--- INSTRUCTIONS FOR THE TASK ---
Copy the following material line for line, with no changes.
## begin DATA ENTRIES
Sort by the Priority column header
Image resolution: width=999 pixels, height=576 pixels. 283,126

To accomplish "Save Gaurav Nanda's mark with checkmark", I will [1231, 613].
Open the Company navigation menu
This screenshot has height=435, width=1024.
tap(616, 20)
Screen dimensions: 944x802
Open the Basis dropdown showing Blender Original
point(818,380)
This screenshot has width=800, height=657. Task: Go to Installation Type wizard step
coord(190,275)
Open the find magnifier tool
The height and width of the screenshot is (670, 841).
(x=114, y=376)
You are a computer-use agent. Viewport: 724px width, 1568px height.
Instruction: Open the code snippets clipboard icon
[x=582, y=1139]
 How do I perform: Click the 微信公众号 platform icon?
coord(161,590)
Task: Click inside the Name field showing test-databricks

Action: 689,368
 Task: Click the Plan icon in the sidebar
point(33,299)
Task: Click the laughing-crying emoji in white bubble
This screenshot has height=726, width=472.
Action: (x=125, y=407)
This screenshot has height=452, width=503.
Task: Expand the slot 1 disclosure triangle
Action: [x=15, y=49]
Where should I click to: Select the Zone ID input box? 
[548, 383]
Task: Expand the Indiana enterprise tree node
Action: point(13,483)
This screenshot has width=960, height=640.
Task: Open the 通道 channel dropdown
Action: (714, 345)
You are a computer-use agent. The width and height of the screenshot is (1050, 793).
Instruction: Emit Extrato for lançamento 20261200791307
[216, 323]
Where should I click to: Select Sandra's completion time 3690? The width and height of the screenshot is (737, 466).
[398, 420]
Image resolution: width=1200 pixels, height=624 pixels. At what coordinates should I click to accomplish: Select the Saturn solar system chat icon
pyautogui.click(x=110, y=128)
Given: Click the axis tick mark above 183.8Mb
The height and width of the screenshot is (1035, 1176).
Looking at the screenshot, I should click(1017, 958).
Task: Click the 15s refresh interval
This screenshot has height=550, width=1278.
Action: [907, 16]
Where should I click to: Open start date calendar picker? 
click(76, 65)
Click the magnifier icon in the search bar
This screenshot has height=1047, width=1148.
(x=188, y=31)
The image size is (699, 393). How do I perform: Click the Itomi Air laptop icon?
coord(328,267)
## end DATA ENTRIES
--- RESPONSE TO THE EXERCISE ---
Sort by the Priority column header
Image resolution: width=999 pixels, height=576 pixels. 283,126

To accomplish "Save Gaurav Nanda's mark with checkmark", I will [1231, 613].
Open the Company navigation menu
This screenshot has height=435, width=1024.
tap(616, 20)
Screen dimensions: 944x802
Open the Basis dropdown showing Blender Original
point(818,380)
This screenshot has width=800, height=657. Task: Go to Installation Type wizard step
coord(190,275)
Open the find magnifier tool
The height and width of the screenshot is (670, 841).
(x=114, y=376)
You are a computer-use agent. Viewport: 724px width, 1568px height.
Instruction: Open the code snippets clipboard icon
[x=582, y=1139]
 How do I perform: Click the 微信公众号 platform icon?
coord(161,590)
Task: Click inside the Name field showing test-databricks

Action: 689,368
 Task: Click the Plan icon in the sidebar
point(33,299)
Task: Click the laughing-crying emoji in white bubble
This screenshot has height=726, width=472.
Action: (x=125, y=407)
This screenshot has height=452, width=503.
Task: Expand the slot 1 disclosure triangle
Action: [x=15, y=49]
Where should I click to: Select the Zone ID input box? 
[548, 383]
Task: Expand the Indiana enterprise tree node
Action: point(13,483)
This screenshot has width=960, height=640.
Task: Open the 通道 channel dropdown
Action: (714, 345)
You are a computer-use agent. The width and height of the screenshot is (1050, 793).
Instruction: Emit Extrato for lançamento 20261200791307
[216, 323]
Where should I click to: Select Sandra's completion time 3690? The width and height of the screenshot is (737, 466).
[398, 420]
Image resolution: width=1200 pixels, height=624 pixels. At what coordinates should I click to accomplish: Select the Saturn solar system chat icon
pyautogui.click(x=110, y=128)
Given: Click the axis tick mark above 183.8Mb
The height and width of the screenshot is (1035, 1176).
Looking at the screenshot, I should click(1017, 958).
Task: Click the 15s refresh interval
This screenshot has height=550, width=1278.
Action: [907, 16]
Where should I click to: Open start date calendar picker? 
click(76, 65)
Click the magnifier icon in the search bar
This screenshot has height=1047, width=1148.
(x=188, y=31)
The image size is (699, 393). How do I perform: Click the Itomi Air laptop icon?
coord(328,267)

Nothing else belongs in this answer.